Task requirements >> Echo back each of the entries below without changing a single character.

[Collected data]
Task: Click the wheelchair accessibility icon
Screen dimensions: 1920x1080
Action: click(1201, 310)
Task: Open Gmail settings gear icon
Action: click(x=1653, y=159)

Exercise result >>
Task: Click the wheelchair accessibility icon
Screen dimensions: 1920x1080
Action: click(1201, 310)
Task: Open Gmail settings gear icon
Action: click(x=1653, y=159)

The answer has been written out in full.